___ Exercise material ___
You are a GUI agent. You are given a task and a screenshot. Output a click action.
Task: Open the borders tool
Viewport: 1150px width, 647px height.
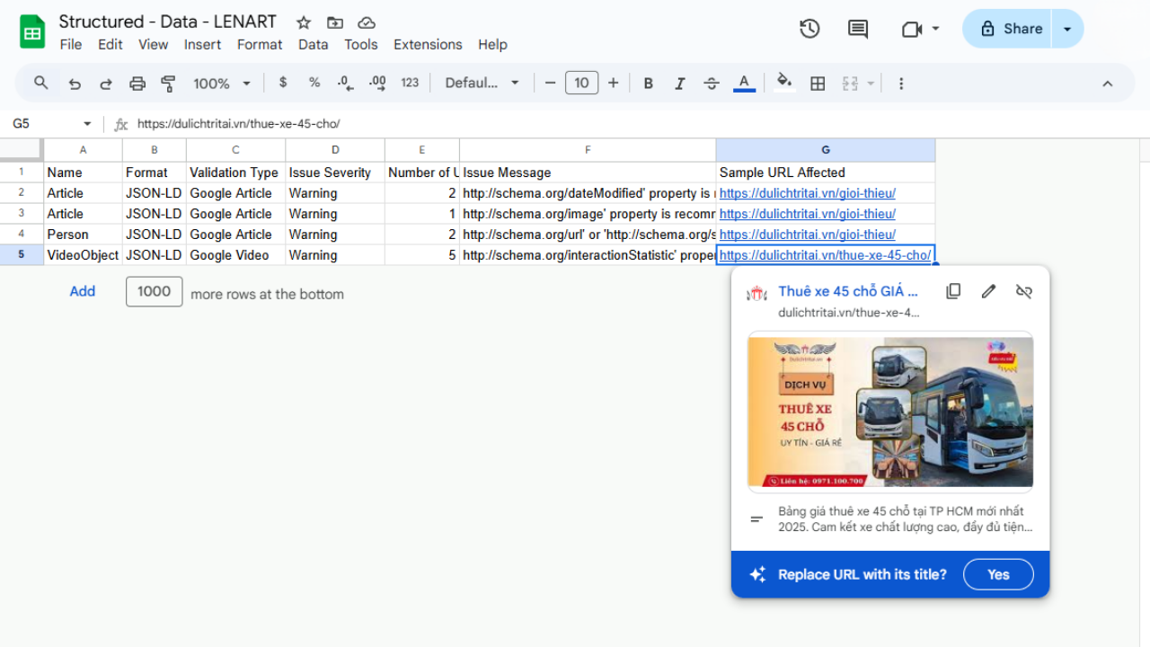pyautogui.click(x=818, y=84)
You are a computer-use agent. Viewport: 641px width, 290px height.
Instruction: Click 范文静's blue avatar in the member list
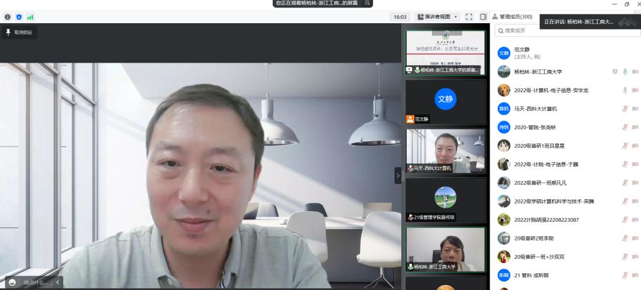tap(504, 53)
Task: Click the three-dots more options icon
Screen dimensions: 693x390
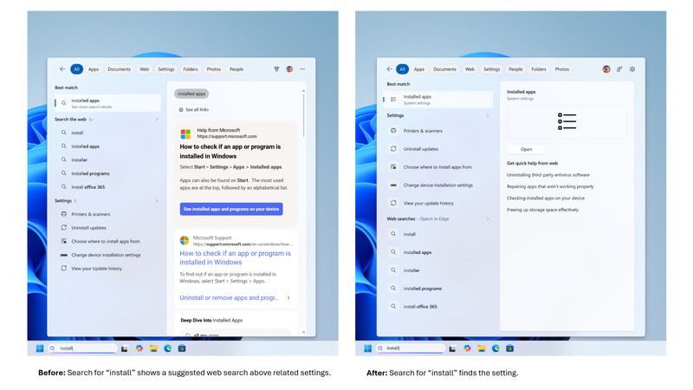Action: 302,69
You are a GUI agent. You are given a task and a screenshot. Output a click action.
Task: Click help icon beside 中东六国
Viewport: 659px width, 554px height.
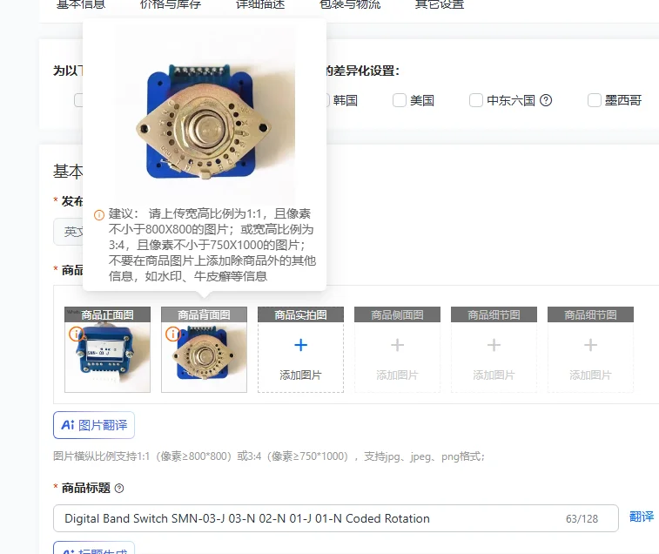click(546, 100)
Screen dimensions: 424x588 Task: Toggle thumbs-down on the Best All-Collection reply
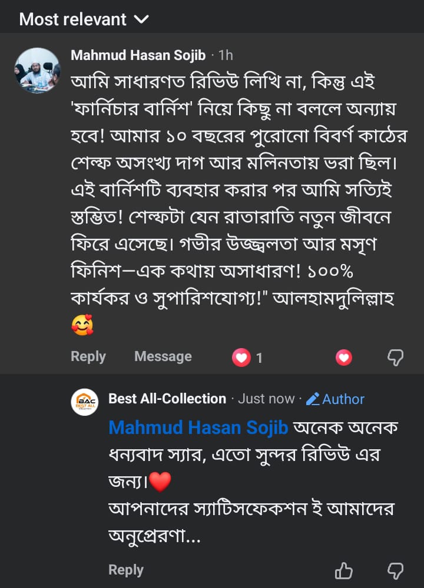pos(395,570)
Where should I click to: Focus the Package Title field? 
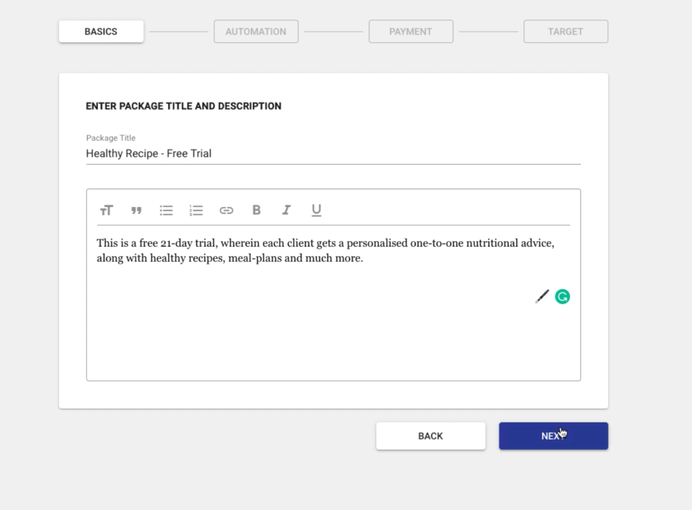(333, 154)
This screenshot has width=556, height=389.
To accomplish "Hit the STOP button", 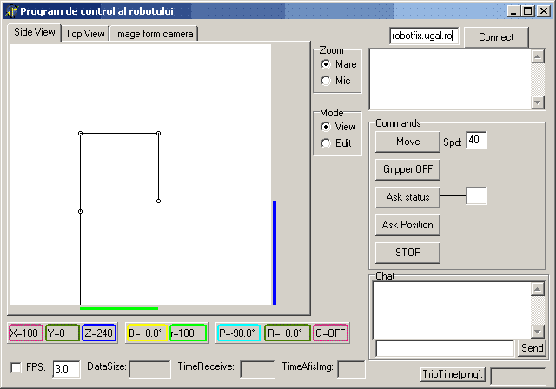I will (407, 253).
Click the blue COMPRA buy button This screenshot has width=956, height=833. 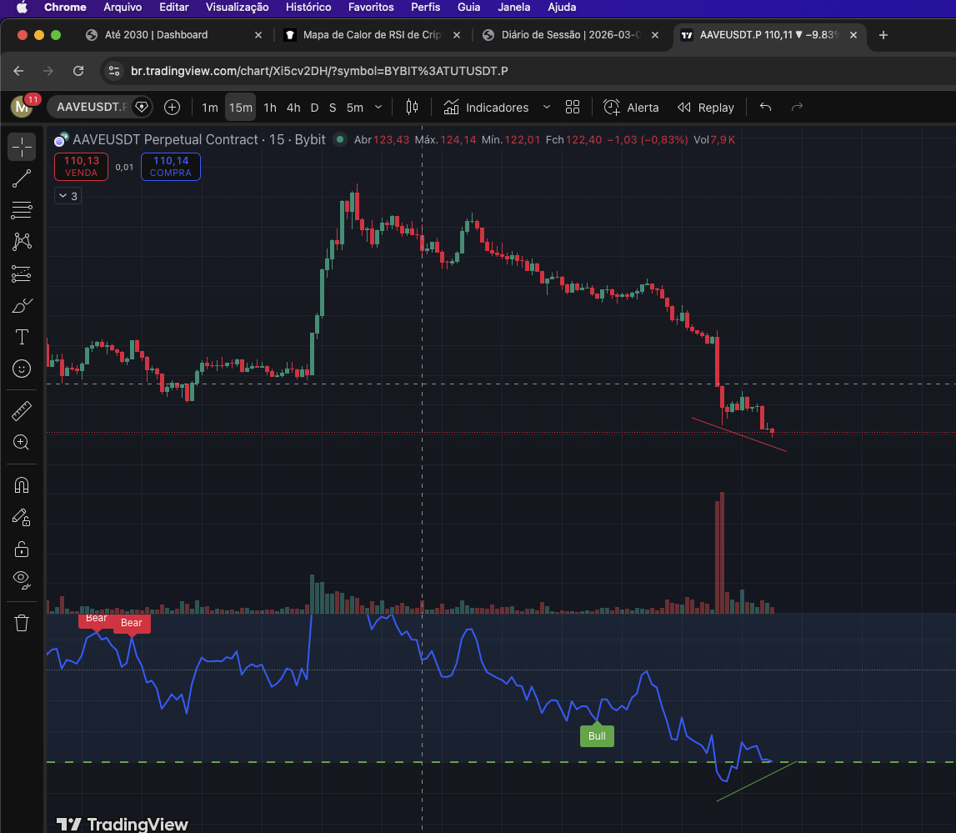click(171, 167)
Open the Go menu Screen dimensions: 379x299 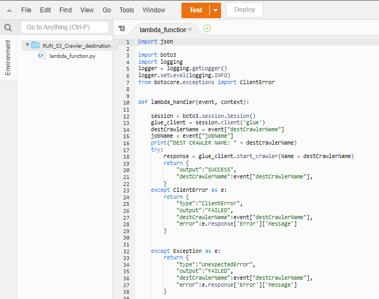(107, 10)
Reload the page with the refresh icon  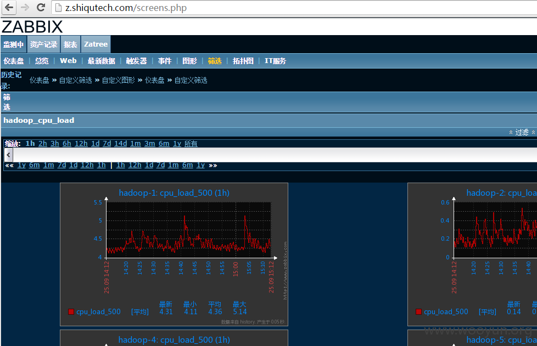point(41,8)
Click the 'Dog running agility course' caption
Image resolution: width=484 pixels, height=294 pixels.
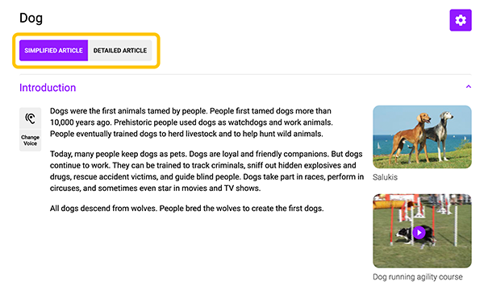[418, 277]
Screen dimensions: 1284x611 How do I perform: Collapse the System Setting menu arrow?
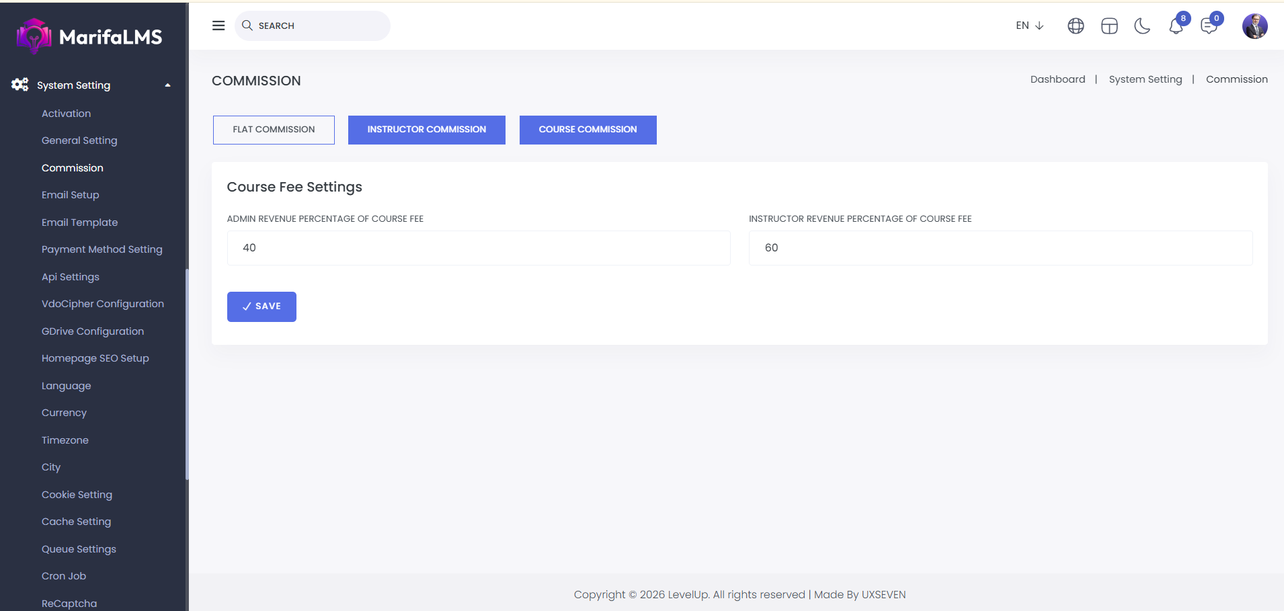167,85
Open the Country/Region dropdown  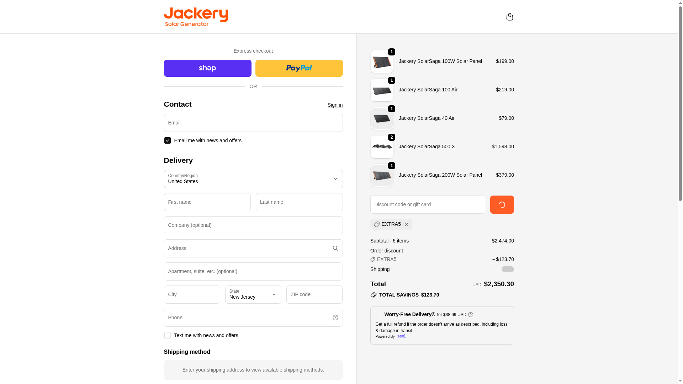(253, 179)
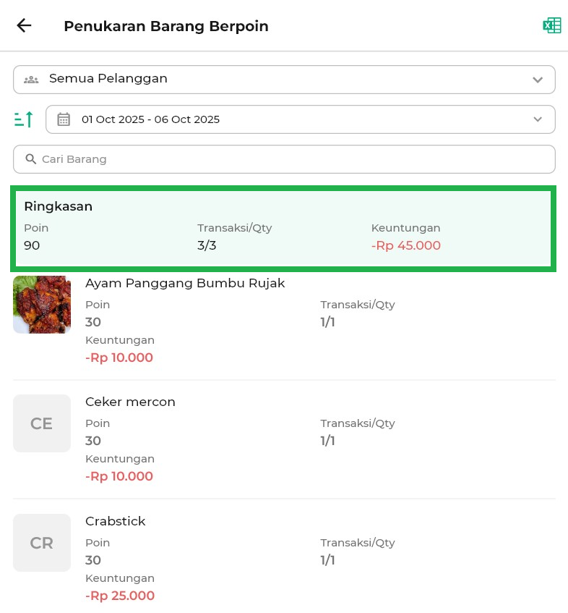Focus the Cari Barang search field
The height and width of the screenshot is (613, 568).
[x=289, y=159]
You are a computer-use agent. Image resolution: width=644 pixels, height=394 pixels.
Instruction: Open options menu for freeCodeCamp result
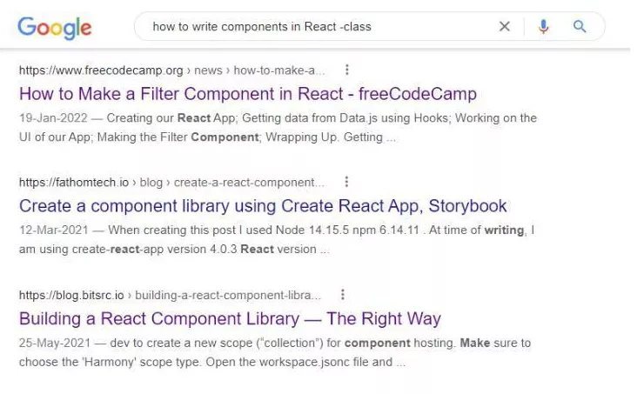click(x=347, y=70)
___
__Work instructions__.
Before answering, please find the line containing "Instruction: Open options" above, then copy exactly from it through the last line of the entries, both included, without pictures.

__Response to the exercise__.
Instruction: Open options menu for freeCodeCamp result
click(x=347, y=70)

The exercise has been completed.